In the aisle of Tesco I stood like one thunderstruck. It was not the print of a man’s naked foot that took me aback, as it did Crusoe, but a tin of ‘Mandarin segments in juice’.
These days we get our entertainment where we can, and I had toyed with buying tinned goods against the next disruption of trade, as Margaret Thatcher had stocked up with 20 tins of fruit in 1974 against inflation.
But I had wondered that very morning what to call the shape made by cutting the top off a boiled egg. That is a spherical cap, I learnt. One thing led to another, and the next thing I knew was that a slice taken out of a spherical Christmas pudding (such that the straight sharp edge is the pud’s diameter) is called a spherical wedge. The flat sides of the slice are semidisks.

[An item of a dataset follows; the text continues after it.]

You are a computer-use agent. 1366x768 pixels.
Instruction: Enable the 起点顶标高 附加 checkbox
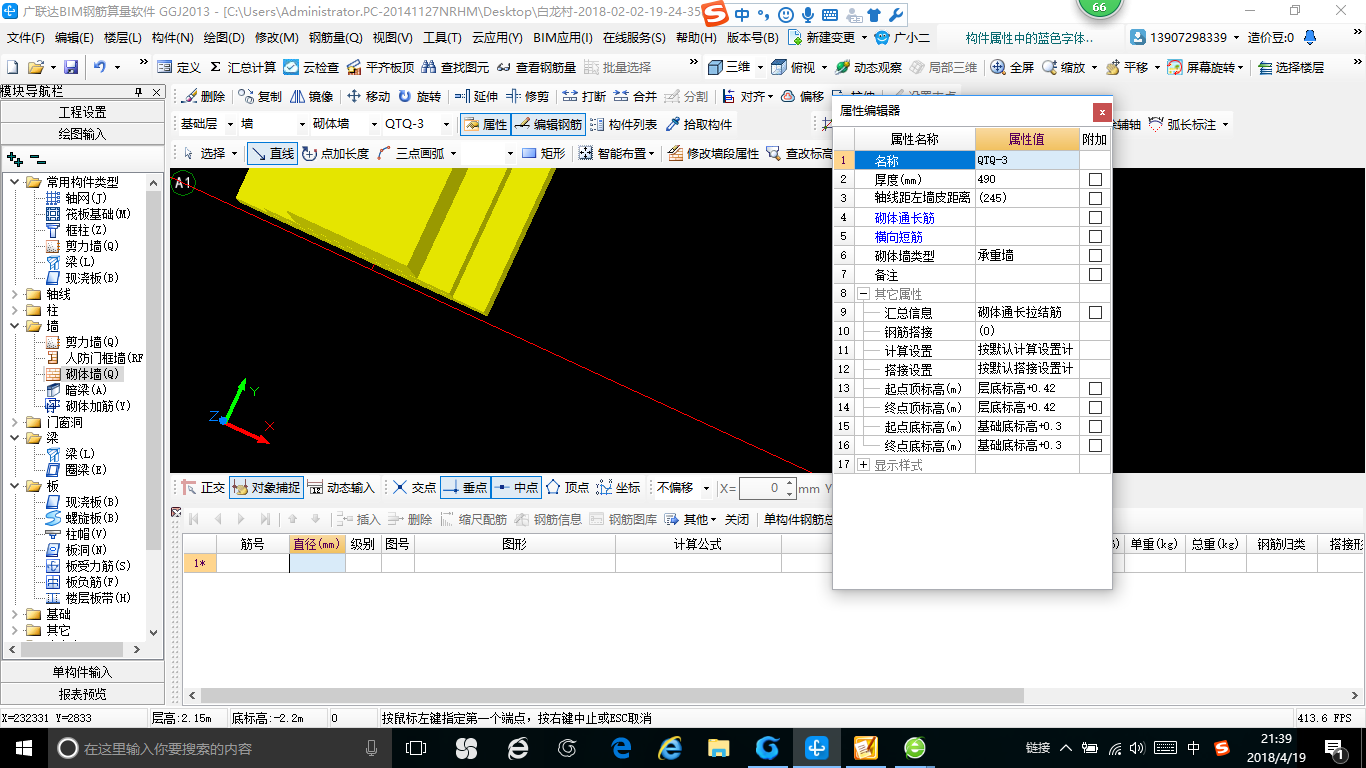[x=1095, y=388]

So, staring at the tin of mandarin segments, I suddenly realised that these too were in reality spherical wedges. I (and Tesco) had wrongly been calling them segments all my life. A segmentof a circle (the geometers tell us) is a bit broken off its edge (as it were), with a straight line cutting the circumference at two points. It is the two-dimensional version of the top of the egg.

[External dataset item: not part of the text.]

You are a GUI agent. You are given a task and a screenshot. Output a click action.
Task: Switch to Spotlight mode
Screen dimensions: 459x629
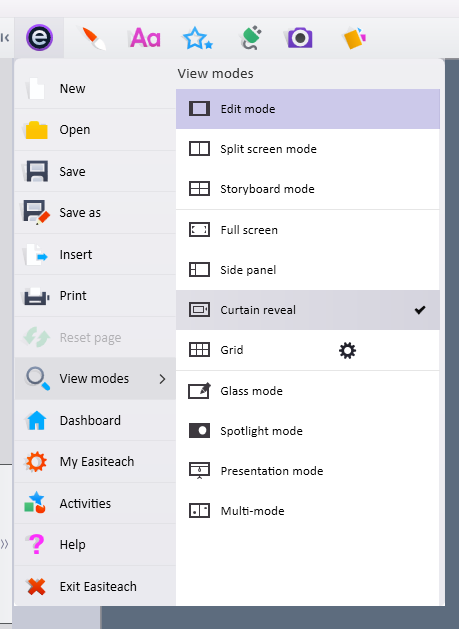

A spherical segment is like a pineapple slice. A spherical wedge is the correct name for one of the 20 parts of a Terry’s chocolate orange. These spherical wedges are a kind of ungula, taking their name from a horse’s hoof imagined as a cone cut off at an angle.

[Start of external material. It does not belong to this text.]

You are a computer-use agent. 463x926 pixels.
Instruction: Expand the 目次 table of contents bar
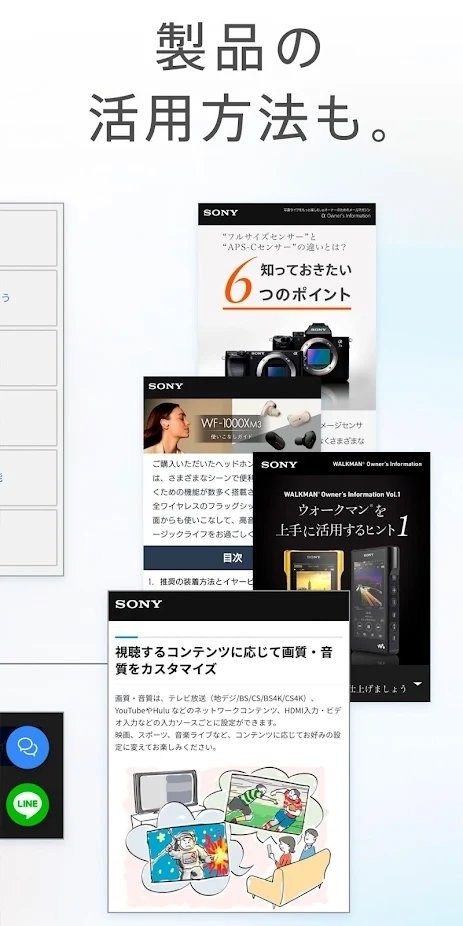click(198, 557)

With pizza (which children are given to eating), a slice seen from above is a sector. A spherical sector is a conical shape, with the sharp end at the centre of the sphere and its outer surface the shape of a spherical cap.
The word sector, I find, was adopted by the admirable Boethius around ad 500 to translate a Greek term of Archimedes, both in its two-dimensional and spherical senses.
To talk about three-dimensional shapes without diagrams is hard. I wouldn’t be surprised if I’d made a mistake here, but not as big a mistake as talking of segments of orange all these years.